Sono felice di andare via mia cara città, ma spero di non tornare più perché ho ancora troppe storie da scrivere, da un’altra parte.

 

Martina Casilli

Twice – Alle spalle del nuovo mondo

   – Capitolo 1

 

Dalle fogne in cui stavamo non ne sarebbe uscito mentalmente vivo neanche un pazzo.

Gargan portava le casse di birra alla vecchia locanda, lamentandosi come al solito del cattivo odore che aleggiava quella mattina fra le alte pareti di roccia che ospitavano alla loro base la città di Larvaria.
Io dietro di lui, portando un’altra cassa di legno, ascoltavo ridendo le sue invettive contro la vita, contro i soldi che mancavano sempre e contro Becero, il proprietario della locanda.
Era un ragazzo muscoloso Gargan, alto e dai capelli nero corvino che scendevano con due ciuffi sulle spalle e corti sulla fronte.
«Maledetto sia questo posto» borbottava «Che io muoia oggi stesso: non resterò per sempre qui a portare birra a quei cinque ubriaconi dei Follester che frequentano questo buco merdoso di Becero».
Già, parole davvero strane per uno di Larvaria, che al massimo può aspirare a non lavorare per strada.
La città di Larvaria era l’ultimo insediamento abitato prima del Grande deserto di Yalon, frequentata dai più svariati uomini di frontiera; se volevi andare oltre il deserto, dove ci stavano le grandi città dell’ovest, allora dovevi necessariamente passare da qui.
Larvaria è posizionata sull’uscio interno di una gigantesca caverna che la protegge anche dalle furiose tempeste del deserto.
Il problema, però, è proprio questo: le continue tempeste portano in questa città uomini provenienti dal deserto e molti di loro sono mercenari senza scrupoli provenienti dall’ovest.
Questi individui nel tempo si sono fatti sempre di più e hanno ridotto Larvaria a quello che è adesso: un buco pieno di criminali, barboni e altra gente poco raccomandabile.
Anche se la situazione non è delle più ottimali, la vita per i poveri qui è tranquilla ma difficile a causa della carenza di lavoro “onesto”.
È proprio così che ritorniamo a parlare di me e di Gargan, due ragazzi con rispettivamente 16 e 18 anni che sono fortunati ad avere un lavoro come garzoni alla locanda più frequentata di Larvaria: “Il bicchiere di legno” del signor Becero, uno degli individui più ripugnanti che questa città abbia mai visto.
«Wilo» era il nomignolo con cui mi chiamava Gargan «È arrivata qualche lettera da tuo zio oggi?» mi chiedeva mentre sistemavamo alcune casse di liquori nel magazzino della locanda.
«No, Gar, non è arrivato niente neanche oggi».
«Inizio a pensare che quel tuo zio non esista e che tu mi abbia preso per il culo» mi disse con aria rassegnata.
«Ehi, non dare la colpa a me!
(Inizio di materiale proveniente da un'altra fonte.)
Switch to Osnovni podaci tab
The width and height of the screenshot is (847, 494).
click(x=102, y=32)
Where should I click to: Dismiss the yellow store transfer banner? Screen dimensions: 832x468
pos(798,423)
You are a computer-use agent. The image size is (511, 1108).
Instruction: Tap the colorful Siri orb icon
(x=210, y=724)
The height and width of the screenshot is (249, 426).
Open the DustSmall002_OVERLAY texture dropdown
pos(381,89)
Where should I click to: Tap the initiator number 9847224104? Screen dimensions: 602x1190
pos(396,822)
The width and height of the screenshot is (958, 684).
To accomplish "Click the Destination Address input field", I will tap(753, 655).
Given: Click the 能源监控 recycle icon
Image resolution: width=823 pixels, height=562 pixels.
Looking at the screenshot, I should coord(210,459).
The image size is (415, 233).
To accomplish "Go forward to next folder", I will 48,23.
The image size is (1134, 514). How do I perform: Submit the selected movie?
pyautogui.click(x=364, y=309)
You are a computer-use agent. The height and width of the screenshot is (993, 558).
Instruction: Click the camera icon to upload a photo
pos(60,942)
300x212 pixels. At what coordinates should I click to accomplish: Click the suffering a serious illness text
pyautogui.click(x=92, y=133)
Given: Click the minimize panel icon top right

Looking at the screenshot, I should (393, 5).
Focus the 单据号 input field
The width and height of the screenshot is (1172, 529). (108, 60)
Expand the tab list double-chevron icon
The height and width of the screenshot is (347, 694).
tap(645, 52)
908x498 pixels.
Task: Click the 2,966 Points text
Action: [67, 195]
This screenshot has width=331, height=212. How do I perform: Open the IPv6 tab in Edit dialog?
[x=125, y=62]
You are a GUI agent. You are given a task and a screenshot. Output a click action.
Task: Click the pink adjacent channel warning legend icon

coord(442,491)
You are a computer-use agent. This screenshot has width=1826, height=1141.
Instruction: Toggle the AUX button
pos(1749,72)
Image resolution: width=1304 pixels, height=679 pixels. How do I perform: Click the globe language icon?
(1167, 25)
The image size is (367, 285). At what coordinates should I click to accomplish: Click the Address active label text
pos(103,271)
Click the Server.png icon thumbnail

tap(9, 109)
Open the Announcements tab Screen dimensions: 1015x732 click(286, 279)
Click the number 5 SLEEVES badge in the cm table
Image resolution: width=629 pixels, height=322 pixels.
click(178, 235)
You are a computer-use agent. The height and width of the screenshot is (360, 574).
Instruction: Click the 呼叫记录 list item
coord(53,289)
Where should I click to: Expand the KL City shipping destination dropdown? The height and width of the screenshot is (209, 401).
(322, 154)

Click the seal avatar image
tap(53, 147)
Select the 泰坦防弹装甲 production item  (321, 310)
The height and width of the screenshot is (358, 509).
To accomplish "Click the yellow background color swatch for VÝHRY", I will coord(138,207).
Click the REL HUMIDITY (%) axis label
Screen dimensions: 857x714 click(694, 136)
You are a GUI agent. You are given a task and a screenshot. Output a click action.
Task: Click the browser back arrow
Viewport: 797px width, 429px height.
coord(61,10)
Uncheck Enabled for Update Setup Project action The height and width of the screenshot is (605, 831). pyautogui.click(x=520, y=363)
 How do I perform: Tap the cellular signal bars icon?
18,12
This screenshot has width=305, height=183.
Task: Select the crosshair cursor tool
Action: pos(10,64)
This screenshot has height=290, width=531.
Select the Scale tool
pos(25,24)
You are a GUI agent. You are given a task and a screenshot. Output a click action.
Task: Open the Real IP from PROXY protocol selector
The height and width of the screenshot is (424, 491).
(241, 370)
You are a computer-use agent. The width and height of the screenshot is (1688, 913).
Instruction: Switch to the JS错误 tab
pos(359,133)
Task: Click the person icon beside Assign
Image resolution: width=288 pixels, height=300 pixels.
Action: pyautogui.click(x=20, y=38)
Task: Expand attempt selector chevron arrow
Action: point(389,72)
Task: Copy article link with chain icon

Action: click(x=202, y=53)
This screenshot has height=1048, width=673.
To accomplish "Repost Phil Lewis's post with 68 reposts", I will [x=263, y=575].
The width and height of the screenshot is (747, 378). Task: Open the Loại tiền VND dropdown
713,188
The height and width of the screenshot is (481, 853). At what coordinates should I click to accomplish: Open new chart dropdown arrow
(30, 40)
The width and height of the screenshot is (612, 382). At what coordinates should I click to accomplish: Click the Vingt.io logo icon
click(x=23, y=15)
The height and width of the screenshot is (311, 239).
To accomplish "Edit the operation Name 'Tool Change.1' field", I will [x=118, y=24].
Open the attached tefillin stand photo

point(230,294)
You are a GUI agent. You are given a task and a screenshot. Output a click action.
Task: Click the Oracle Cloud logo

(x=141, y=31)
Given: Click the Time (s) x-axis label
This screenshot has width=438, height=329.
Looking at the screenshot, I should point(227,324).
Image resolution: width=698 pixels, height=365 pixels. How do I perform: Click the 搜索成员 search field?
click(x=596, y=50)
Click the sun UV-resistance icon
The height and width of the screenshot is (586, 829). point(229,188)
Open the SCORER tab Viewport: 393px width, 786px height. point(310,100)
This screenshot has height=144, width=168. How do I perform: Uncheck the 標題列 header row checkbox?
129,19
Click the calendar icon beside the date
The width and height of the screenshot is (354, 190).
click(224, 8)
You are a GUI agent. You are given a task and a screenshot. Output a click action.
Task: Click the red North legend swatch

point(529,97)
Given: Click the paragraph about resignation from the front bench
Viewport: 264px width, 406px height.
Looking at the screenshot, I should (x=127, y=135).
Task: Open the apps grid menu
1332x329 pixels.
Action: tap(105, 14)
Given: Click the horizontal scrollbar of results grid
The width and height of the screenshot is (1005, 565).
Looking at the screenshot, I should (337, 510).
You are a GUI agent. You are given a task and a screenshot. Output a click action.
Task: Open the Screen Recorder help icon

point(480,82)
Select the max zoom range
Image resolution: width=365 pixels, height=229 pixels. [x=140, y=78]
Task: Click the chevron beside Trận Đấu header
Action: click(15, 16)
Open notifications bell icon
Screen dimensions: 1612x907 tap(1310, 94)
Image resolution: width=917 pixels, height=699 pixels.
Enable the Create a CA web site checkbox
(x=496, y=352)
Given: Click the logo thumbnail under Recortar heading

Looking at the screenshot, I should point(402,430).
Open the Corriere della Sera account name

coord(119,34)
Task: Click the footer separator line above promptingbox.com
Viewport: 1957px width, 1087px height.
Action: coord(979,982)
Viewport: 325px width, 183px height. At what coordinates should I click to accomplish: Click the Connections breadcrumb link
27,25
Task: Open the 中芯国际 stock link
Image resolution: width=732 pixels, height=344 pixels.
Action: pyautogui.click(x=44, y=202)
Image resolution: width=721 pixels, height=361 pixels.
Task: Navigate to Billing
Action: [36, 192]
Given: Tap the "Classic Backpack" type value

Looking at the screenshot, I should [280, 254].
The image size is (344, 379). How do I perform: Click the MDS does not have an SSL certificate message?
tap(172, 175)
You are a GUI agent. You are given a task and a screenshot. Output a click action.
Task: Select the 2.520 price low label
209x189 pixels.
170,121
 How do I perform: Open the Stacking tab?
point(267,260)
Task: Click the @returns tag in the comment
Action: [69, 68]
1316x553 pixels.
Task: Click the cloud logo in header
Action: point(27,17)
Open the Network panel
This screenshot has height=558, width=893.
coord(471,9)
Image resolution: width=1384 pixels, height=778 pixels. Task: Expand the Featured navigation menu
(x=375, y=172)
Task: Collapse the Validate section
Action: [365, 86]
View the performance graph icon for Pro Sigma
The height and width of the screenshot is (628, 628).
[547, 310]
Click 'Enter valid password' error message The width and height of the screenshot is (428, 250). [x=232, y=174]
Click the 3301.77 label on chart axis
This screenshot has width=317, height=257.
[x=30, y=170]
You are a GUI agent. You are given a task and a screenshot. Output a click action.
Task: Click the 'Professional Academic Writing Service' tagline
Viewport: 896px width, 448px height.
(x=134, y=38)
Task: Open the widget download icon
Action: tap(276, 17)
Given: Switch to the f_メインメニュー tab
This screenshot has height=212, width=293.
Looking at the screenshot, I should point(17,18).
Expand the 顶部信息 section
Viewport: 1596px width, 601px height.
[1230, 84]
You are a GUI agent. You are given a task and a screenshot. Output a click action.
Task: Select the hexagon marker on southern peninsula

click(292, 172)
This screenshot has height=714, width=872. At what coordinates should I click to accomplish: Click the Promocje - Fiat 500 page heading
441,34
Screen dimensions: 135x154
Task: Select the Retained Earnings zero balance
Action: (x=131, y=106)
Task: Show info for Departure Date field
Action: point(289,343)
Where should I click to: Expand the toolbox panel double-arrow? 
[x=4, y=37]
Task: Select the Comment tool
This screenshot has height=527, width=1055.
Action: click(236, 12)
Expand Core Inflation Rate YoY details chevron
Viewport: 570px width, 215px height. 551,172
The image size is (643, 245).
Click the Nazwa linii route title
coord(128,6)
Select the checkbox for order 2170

Te l’ho detto che non avrebbe funzionato ma tu hai voluto mandargli comunque la lettera» dissi voltandomi verso di lui con le mani imbronciate sui fianchi.
Gargan posò l’ultima cassa ai piedi di un grande scaffale in quercia e si sedette sopra di essa:
«Lo so, scusami…» si massaggiò gli occhi «È che non mi capacito di come il mondo ci abbia confinato qui con tutto quello che c’è da vedere lì fuori».
«Non disperarti» gli dissi io mentre avvicinavo la mia mano alla sua spalla «Qui abbiamo una casa e un lavoro che ci permette di mangiare e di bere».
«Qualche spicciolo e un pezzo di pollo avanzato dalle cucine ti sembra una vita dignitosa?» disse mentre si alzò di scatto dalla cassa «Io voglio guadagnare una fortuna nei grandi mercati dell’ovest, vivere in una lussuosa casa sulla collina più bella di questo mondo e sposare un’elfa alta e dai capelli scuri» urlò esaltato alzando il manico di scopa al cielo che stava di fianco a lui.
«Gar, abbiamo fatto questo discorso migliaia di volte» lo guardai dispiaciuto «Non succederà mai nulla di simile, siamo relegati a questo posto; e poi cosa farai una volta fuori da Larvaria? Non avremmo cibo, bevande…».
«Di quello non ti devi preoccupare, Wilo! Potremmo rubare qualcosa dalla locanda ogni giorno e-».
Nel momento in cui spiccò un salto dalla cassa su cui si era salito per tenere quel discorso rivoluzionario, Becero fece la sua comparsa dalla porta alla nostra sinistra:
«Brutte teste di cane ingrate!» sbraitò contro di noi «Io vi pago per mettere in ordine il mio magazzino e servire i miei clienti, non per oziare seduti sulla mia merce! Idioti!»
Inutile dire che scattammo sull’attenti, spaventati dall’ipotesi che potessimo perdere il lavoro; era un’opzione molto probabile dato che metà di Larvaria avrebbe ucciso per avere dei posti di lavoro come i nostri e per di più sotto la protezione di uno come Becero.
«Ci scusi, signor Becero» disse Gargan ingoiando un rospo dallo spavento «Stavamo riprendendo un attimo fiato, non accadrà più glielo assicuro».
Becero, leccandosi con la lingua uno dei tanti denti marci e corrotti dal tabacco, si avvicinò a noi con fare minaccioso e mi prese dal colletto della casacca:
«Sarà meglio per voi che righiate dritto, figli di nessuno, o vi ridarò in pasto alla strada» disse mentre mi dava uno spintone e il mio sedere toccava terra.
Andò via chiudendo con forza la porta alle sue spalle.
Gargan mi aiutò immediatamente:
«Stai bene Wilo?»
«Sto bene Gar, tranquillo» risposi massaggiandomi le natiche.
«Quel vecchio bastardo un giorno la pagherà cara per come ci tratta».
«Su dai, non dovevamo oziare; passa oltre questa volta».
Gargan mi guardò negli occhi:
«Non reggo più, Wilo…»
«Invece dobbiamo reggere insieme questa situazione. Becero maltratta chiunque, non solo noi» lo confortai.
Dopo che dissi ciò, riprese il suo lavoro in silenzio fino a notte, quando la luna scomparve alla base delle gigantesche stalattiti pendenti dalle labbra superiori dell’uscio della caverna.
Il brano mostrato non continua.